_Dataset records:_
- Opening Delimiter -

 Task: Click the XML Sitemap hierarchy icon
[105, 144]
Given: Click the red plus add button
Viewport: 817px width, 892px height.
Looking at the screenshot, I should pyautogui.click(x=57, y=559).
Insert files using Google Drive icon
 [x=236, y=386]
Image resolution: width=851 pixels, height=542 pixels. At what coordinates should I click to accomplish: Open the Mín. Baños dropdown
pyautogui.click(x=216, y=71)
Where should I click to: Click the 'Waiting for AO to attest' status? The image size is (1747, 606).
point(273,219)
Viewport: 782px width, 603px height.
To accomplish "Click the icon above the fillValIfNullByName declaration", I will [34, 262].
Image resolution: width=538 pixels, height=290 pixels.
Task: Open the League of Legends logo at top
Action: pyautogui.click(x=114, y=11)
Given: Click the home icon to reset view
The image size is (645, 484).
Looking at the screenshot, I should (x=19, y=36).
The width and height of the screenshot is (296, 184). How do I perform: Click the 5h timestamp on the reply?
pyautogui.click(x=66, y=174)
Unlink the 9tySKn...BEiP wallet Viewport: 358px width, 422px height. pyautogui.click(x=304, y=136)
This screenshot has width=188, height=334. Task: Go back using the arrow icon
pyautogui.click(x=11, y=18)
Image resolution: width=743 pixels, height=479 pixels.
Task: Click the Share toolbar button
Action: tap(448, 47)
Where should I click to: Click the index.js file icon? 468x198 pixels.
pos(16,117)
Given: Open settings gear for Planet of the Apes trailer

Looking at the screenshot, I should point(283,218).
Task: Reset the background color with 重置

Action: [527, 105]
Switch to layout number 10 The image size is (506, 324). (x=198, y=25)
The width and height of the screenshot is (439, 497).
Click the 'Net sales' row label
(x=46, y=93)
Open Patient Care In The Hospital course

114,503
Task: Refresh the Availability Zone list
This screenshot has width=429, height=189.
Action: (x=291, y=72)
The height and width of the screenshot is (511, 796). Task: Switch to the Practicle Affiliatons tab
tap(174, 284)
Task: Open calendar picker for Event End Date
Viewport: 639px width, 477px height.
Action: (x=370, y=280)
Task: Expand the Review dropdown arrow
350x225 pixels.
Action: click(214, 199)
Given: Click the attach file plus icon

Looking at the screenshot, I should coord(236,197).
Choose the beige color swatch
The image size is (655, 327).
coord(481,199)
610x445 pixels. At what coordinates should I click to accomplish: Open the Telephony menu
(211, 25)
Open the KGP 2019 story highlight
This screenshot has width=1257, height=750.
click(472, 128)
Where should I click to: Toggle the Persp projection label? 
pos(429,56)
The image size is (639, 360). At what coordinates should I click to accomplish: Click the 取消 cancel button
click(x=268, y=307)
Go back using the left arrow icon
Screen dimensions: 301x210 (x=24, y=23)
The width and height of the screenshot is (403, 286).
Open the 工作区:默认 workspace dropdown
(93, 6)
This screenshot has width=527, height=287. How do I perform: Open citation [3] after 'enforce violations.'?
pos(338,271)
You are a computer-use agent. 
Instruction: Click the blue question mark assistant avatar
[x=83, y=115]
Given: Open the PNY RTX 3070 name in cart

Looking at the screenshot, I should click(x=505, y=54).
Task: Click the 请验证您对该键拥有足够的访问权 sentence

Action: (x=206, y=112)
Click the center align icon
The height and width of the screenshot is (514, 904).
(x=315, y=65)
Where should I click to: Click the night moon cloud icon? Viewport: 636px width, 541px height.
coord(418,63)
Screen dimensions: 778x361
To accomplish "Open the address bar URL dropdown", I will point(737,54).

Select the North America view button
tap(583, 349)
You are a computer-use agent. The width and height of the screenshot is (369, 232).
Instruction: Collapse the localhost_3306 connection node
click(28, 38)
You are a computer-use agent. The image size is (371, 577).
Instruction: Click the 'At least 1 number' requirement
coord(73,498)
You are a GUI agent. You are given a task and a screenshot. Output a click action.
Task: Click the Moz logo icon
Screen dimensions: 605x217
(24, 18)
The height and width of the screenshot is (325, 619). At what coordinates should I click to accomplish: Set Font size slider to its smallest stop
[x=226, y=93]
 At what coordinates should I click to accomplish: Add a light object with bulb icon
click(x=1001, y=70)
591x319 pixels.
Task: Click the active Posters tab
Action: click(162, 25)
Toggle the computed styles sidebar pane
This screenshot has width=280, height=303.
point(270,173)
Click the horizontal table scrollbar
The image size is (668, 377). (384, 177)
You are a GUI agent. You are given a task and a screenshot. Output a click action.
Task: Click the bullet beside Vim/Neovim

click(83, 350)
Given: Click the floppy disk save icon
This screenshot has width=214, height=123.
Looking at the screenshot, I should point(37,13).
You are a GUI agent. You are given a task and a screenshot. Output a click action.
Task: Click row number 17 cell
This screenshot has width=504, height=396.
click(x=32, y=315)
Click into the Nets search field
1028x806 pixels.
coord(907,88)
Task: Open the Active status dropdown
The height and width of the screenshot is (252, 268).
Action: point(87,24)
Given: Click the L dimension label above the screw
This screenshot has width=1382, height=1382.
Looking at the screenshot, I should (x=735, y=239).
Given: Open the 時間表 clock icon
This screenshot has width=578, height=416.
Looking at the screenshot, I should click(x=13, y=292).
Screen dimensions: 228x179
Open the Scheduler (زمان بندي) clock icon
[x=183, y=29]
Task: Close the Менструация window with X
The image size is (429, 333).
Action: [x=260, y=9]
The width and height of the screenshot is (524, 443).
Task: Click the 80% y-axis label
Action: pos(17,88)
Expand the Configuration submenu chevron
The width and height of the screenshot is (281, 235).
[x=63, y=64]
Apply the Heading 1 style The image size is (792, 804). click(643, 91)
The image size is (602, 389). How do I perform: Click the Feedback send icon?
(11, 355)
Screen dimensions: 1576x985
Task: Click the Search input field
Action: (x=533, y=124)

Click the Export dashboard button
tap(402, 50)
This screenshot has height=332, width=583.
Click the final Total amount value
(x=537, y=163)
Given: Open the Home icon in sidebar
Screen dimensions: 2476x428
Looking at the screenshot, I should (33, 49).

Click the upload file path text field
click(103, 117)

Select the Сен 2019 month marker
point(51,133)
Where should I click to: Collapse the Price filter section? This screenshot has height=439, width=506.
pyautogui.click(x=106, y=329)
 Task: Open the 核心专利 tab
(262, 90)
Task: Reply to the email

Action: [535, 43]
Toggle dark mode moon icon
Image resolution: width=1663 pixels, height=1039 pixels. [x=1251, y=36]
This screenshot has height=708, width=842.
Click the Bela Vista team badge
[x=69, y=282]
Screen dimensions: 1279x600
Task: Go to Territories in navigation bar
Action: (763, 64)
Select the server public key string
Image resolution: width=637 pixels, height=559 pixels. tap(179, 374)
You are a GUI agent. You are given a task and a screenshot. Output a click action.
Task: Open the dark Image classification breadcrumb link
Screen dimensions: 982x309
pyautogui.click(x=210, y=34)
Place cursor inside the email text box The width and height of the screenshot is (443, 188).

- Closing Delimiter -

Find the word "Expand" in the listing above, then copy each line where it turns up.

_Solution:_
Task: Expand the Review dropdown arrow
Expand the Configuration submenu chevron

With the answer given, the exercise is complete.